M. GUAY: Par la force des choses, est-ce qu'un technicien en radiologie ne fait pas le même travail, par condition exceptionnelle, que le radiologiste? Est-ce que vous auriez des connaissances et une compétence identiques?

M. PELLETIER (Gérard): II existe aux Etats-Unis — on a parlé d'instituer ça au Québec — des supertechniciens à qui on donnerait une formation pour faire une radioscopie.

Normalement, ça n'existe pas. Si ça devait exister au Québec, c'est en dehors de notre contrôle ou de notre connaissance, mais, normalement, ça ne devrait pas exister, ce n'est pas légal. Personne ne m'a signalé un tel état de choses. Je sais que certains radiologistes, dans certains grands hôpitaux, veulent former des techniciens avec un cours plus avancé ou un complément en éducation pour pouvoir faire de la radioscopie afin de se décharger d'une partie du travail qu'eux font normalement.

Evidemment, étant restreints quant au nombre et la quantité de radiographies augmentent de plus en plus — depuis que c'est gratuit, on ne se gêne pas — ils ont beaucoup de travail. Donc, de plus en plus, le radiologiste déléguera certains pouvoirs à des techniciens qu'on jugera formés. On ne saurait dire jusqu'à quel point cela se fera, mais il est en question déjà. Nous avons à la corporation institué des examens de spécialité, non pas dans le but de remplacer les radiologistes mais pour donner des connaissances accrues dans certains domaines spécialisés de la radiologie, ceci pour être à la page, pour mieux suivre le milieu médical qui évolue de jour en jour. Et nous espérons que cela continuera d'être.

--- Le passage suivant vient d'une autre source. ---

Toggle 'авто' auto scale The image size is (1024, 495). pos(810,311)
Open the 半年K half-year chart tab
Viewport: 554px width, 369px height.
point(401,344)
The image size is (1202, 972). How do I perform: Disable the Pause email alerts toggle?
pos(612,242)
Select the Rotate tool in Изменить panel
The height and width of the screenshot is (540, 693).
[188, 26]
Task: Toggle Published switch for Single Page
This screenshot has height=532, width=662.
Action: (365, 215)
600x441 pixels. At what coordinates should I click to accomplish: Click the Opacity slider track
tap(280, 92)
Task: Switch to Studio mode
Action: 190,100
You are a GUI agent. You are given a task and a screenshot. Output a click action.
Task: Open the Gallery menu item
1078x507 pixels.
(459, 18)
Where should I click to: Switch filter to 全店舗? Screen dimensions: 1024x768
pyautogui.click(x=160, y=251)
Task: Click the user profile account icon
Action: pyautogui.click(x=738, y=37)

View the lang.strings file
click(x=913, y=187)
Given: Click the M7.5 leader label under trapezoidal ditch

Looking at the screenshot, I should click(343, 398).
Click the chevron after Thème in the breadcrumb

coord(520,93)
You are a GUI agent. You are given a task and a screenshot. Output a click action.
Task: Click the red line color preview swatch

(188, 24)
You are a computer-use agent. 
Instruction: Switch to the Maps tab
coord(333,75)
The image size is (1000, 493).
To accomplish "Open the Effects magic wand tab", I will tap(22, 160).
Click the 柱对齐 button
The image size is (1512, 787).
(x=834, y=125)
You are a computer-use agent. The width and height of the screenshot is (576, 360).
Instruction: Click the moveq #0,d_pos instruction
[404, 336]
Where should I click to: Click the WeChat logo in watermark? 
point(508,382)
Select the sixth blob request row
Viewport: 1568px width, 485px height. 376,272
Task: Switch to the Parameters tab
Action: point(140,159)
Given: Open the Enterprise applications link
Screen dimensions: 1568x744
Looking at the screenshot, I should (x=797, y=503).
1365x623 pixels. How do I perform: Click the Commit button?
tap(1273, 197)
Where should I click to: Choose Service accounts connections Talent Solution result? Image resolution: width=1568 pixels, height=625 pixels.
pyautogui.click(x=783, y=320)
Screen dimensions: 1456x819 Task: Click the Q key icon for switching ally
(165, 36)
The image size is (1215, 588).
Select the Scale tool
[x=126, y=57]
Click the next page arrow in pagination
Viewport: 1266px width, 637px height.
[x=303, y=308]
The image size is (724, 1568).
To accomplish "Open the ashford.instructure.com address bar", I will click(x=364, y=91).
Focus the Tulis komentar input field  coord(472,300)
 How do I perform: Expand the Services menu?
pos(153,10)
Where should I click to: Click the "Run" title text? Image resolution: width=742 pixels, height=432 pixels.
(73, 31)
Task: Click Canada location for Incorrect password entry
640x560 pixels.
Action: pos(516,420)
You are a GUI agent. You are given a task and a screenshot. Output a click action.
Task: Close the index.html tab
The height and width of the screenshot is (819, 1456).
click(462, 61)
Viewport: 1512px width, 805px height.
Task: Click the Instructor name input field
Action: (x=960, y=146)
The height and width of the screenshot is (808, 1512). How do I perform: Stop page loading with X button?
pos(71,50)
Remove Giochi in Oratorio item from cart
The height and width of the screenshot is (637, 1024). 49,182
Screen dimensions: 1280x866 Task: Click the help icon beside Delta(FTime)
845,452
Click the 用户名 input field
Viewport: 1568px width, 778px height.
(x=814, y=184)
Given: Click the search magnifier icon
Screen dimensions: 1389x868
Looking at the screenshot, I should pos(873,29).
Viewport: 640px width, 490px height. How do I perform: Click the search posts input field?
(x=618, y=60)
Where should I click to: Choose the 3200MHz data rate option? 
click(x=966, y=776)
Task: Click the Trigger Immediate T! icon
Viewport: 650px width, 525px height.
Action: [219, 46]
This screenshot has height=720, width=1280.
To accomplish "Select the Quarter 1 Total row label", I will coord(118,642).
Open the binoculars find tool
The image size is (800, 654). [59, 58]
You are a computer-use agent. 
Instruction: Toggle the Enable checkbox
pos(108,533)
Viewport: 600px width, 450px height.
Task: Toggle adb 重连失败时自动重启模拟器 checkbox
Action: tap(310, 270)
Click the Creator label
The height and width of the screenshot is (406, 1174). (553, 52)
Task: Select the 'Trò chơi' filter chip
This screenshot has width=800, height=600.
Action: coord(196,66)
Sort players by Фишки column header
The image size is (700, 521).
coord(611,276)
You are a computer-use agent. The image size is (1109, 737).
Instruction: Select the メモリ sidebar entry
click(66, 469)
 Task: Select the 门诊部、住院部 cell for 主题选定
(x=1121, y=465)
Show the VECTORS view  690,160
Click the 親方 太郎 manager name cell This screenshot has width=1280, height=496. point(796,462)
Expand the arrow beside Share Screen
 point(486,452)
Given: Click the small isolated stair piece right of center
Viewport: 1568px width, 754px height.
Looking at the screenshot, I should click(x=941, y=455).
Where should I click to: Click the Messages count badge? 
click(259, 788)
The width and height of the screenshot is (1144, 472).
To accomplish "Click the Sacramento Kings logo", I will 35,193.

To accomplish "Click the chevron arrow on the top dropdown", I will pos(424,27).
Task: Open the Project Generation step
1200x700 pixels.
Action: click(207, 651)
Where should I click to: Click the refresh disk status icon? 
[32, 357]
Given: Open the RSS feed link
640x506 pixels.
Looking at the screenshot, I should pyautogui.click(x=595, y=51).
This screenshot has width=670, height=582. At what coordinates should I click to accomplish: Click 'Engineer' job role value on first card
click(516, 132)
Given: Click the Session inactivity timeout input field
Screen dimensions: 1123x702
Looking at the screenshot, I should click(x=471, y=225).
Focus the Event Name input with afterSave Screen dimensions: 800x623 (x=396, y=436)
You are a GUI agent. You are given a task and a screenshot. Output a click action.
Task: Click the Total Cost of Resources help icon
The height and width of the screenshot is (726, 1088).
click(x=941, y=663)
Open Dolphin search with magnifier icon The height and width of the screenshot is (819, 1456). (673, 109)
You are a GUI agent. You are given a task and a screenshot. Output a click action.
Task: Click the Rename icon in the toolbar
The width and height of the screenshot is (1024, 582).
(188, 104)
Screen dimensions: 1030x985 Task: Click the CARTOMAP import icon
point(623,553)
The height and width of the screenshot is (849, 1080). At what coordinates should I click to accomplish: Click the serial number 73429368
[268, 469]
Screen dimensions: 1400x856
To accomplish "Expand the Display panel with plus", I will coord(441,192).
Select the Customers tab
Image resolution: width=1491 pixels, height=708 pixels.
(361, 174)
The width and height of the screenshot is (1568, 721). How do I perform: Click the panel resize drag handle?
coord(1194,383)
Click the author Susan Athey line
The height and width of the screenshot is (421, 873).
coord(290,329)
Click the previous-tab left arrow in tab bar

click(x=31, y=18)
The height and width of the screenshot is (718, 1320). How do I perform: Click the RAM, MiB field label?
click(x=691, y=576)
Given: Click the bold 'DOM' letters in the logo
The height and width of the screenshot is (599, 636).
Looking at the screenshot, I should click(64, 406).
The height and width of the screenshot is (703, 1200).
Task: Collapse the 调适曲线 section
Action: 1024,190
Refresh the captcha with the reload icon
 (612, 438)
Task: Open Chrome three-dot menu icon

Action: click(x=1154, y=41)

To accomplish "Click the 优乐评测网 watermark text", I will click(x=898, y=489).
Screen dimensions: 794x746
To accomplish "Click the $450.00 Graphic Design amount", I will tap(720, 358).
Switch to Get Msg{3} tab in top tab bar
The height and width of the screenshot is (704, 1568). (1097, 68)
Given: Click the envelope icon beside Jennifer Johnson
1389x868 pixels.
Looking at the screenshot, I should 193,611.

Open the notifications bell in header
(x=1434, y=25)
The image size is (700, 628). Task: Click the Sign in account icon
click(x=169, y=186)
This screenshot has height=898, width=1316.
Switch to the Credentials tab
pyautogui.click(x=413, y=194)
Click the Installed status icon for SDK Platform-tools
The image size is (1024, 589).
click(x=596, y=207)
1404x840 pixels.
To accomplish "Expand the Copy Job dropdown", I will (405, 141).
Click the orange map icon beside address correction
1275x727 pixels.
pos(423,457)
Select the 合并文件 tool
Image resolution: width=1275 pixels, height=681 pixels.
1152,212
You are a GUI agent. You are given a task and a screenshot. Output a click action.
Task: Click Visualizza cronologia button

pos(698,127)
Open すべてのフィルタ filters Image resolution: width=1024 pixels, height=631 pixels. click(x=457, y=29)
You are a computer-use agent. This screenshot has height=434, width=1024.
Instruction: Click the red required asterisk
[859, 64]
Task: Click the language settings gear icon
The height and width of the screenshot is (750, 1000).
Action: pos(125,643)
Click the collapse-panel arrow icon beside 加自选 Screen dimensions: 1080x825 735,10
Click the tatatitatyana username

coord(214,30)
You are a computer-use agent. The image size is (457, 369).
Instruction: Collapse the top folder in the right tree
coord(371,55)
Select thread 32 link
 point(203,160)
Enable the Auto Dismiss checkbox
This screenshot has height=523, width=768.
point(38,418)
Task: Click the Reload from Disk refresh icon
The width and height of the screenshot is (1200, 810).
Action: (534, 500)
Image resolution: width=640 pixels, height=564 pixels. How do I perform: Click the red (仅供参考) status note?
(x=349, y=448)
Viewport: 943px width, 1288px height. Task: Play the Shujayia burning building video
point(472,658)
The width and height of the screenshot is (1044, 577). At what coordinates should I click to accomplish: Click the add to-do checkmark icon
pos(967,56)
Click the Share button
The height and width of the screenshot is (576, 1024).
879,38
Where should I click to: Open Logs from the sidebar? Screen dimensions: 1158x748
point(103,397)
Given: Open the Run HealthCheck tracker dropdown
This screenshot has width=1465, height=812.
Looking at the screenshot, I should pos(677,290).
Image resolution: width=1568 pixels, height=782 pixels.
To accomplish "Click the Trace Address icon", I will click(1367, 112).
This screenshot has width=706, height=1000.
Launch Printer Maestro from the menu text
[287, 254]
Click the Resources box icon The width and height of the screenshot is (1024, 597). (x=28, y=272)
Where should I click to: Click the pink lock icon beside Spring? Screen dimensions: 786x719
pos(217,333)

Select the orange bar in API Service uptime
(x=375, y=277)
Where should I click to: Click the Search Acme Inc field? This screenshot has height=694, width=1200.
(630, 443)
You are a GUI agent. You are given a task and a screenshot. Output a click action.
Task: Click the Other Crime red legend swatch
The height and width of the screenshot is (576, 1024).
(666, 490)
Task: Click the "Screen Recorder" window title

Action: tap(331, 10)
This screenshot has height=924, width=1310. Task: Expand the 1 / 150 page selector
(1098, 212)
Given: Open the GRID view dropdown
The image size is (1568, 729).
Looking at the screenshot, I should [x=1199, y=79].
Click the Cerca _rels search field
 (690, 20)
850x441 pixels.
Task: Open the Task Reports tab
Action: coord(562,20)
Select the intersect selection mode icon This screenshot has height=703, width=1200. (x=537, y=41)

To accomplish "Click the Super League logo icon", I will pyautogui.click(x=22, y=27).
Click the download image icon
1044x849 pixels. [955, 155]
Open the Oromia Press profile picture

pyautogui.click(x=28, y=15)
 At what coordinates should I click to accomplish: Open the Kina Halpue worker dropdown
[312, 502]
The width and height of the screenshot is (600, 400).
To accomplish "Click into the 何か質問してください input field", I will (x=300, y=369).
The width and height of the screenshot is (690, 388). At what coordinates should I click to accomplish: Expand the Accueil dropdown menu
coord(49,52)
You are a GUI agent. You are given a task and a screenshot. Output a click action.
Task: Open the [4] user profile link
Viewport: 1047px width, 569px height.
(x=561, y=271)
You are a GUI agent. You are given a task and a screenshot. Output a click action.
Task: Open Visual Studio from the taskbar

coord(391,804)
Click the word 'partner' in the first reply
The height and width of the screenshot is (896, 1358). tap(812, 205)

M. GUAY: Par qui sont préparés les examens que vous devez subir pour l'admission à la pratique comme techniciens?

M. PELLETIER (Gérard): Ils sont préparés par l'Association médicale du Canada et la Société des techniciens en radiologie du Canada, en collaboration avec la Société des techniciens en radiologie du Québec et l'Association des radiologistes du Québec.

M. GUAY: Merci.

M. LE PRESIDENT: MM. les membres de la commission, est-ce que cela termine les questions? MM. les représentants de la Société des techniciens en radiologie, nous vous remercions d'avoir déposé devant nous votre mémoire et d'avoir répondu aussi aimablement aux questions qui venaient de ce côté-ci de la table.

M. PELLETIER (Gérard): Nous vous remercions de nous avoir reçus; nous demeurons à votre disposition, si vous sentez le besoin de nous rencontrer pour clarifier certaines choses. Nous sommes toujours très heureux de le faire. Il fut très agréable pour nous d'être ici aujourd'hui. Nous avons appris beaucoup de choses et nous apprécions davantage nos parlementaires.

M. LE PRESIDENT: La commission ajourne ses travaux au mardi 26 septembre. Demain matin, la commission parlementaire siège sur la réglementation du bill 65 à 9 hres 30 au Salon rouge.